Match the fractal software with the images from the artists below. Do not immediately click on the images (to see larger versions on the artists’ sites) before guessing for that constitutes cheating. In a case where you "know" the artist and are familiar with her/his software preferences, you must, in all fairness, recuse yourself. Begin:
1. Xenodream _____
2. Ultra Fractal _____
6. Fractal Explorer_____
7. Chaos Pro_____
Big Bang by Kerry Mitchell
Box (005) by Stefan Vitanov
Quaternion 1 by Thomas Scheiblauer
A Tree You Wouldn’t Climb by Joseph Presley
Incendia University by AureliusCat
[Note: If you miss this one, you’re just not giving this quiz a good college try.]
Arcane Encystement by Peter Ludwig Wegener
Seraphina by Lilyas
Watery Grave by dlr4553
Golden Mandelbrot Landscape by Duncan C
Cream in My Coffee by Karmen
Was this a snap or a head-scratcher? Were the images I included a fair representation? Some might argue that — thanks to hacks and public coloring algorithms — programs like Apophysis and Ultra Fractal are capable of a wider diversity of "styles" than most other fractal-rendering software. Had I included a UF image made utilizing Dave Makin’s (fairly) new 3D formula, would that have been more challenging? And didn’t one of the images include photo-manipulation? Was that "cheating"? These are all legitimate qualifiers.

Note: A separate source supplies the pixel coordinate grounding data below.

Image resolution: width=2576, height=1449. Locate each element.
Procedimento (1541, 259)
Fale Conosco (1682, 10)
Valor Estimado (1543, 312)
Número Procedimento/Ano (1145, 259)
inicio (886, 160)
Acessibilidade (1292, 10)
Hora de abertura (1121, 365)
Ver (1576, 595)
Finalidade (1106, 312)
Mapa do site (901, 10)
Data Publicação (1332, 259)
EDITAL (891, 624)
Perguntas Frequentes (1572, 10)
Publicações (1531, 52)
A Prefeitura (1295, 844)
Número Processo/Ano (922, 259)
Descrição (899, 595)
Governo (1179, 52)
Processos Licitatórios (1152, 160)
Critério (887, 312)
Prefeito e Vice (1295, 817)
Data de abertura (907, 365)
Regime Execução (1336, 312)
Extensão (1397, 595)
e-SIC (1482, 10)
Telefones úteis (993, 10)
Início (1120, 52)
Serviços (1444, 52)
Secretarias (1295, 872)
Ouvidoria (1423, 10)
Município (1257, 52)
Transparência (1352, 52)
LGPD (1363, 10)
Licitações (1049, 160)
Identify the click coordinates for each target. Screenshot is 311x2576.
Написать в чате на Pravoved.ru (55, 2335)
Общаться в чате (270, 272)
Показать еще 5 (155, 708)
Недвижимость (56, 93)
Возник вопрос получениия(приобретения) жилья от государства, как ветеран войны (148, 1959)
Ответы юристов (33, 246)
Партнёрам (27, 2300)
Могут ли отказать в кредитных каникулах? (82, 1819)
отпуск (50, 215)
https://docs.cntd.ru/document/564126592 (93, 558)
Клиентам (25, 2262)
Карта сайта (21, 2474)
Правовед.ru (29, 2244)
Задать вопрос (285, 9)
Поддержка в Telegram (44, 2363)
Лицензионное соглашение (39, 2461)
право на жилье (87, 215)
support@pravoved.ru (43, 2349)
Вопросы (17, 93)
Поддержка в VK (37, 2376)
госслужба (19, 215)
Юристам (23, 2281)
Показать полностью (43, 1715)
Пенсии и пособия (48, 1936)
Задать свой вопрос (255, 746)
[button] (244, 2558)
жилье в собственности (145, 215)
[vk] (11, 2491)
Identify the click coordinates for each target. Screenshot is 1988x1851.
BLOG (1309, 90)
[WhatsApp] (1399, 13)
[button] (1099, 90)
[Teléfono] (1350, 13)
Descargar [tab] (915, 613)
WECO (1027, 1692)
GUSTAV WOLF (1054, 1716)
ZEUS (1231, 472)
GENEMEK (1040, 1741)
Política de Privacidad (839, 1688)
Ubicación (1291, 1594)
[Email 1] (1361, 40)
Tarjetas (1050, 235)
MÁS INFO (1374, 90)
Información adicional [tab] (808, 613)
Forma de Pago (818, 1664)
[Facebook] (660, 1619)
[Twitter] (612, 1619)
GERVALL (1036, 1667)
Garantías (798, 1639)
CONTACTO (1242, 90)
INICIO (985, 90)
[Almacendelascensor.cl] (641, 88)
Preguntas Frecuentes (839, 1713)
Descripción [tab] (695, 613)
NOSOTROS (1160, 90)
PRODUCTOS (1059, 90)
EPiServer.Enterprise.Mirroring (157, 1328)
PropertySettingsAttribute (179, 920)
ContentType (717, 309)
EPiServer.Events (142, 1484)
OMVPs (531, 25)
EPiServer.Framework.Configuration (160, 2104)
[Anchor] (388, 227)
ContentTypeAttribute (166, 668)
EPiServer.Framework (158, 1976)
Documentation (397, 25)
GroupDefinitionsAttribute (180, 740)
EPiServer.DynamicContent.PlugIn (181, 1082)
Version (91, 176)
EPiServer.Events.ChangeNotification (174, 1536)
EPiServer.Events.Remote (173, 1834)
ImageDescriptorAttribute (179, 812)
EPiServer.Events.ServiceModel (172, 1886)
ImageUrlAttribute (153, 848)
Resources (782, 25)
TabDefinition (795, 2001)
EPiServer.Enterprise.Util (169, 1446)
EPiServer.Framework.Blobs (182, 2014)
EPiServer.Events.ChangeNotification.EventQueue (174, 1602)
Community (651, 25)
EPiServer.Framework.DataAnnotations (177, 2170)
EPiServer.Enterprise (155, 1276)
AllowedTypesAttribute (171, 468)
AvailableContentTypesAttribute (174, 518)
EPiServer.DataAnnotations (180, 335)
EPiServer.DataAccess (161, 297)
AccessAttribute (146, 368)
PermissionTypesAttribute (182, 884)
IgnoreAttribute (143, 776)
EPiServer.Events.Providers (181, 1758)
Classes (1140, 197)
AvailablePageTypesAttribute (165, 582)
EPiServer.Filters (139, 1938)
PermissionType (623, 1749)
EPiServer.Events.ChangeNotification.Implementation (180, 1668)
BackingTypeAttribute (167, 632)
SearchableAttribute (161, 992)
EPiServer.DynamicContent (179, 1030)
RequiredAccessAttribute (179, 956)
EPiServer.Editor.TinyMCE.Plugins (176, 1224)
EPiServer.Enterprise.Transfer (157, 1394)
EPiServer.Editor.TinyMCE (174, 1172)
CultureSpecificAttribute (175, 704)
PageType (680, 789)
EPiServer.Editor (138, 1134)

Of course, the same general line of inquiry could be leveled at digital art in general. No two graphics programs "look" exactly alike either. The filters in Photoshop and those in Photo-Paint are quite different. I imagine the same visual distinctions would hold true for 3D graphic renderers — like Cinema 4D or 3DSmax. It does not necessarily follow, though, that each program inherently leaves an indelible stamp on style.
In future posts in this series, I’ll look at the styles of select fractal artists.
Oh. I almost forgot. Do you need an answer grid to the quiz? Or was the exam easy — and, if so, what does that suggest?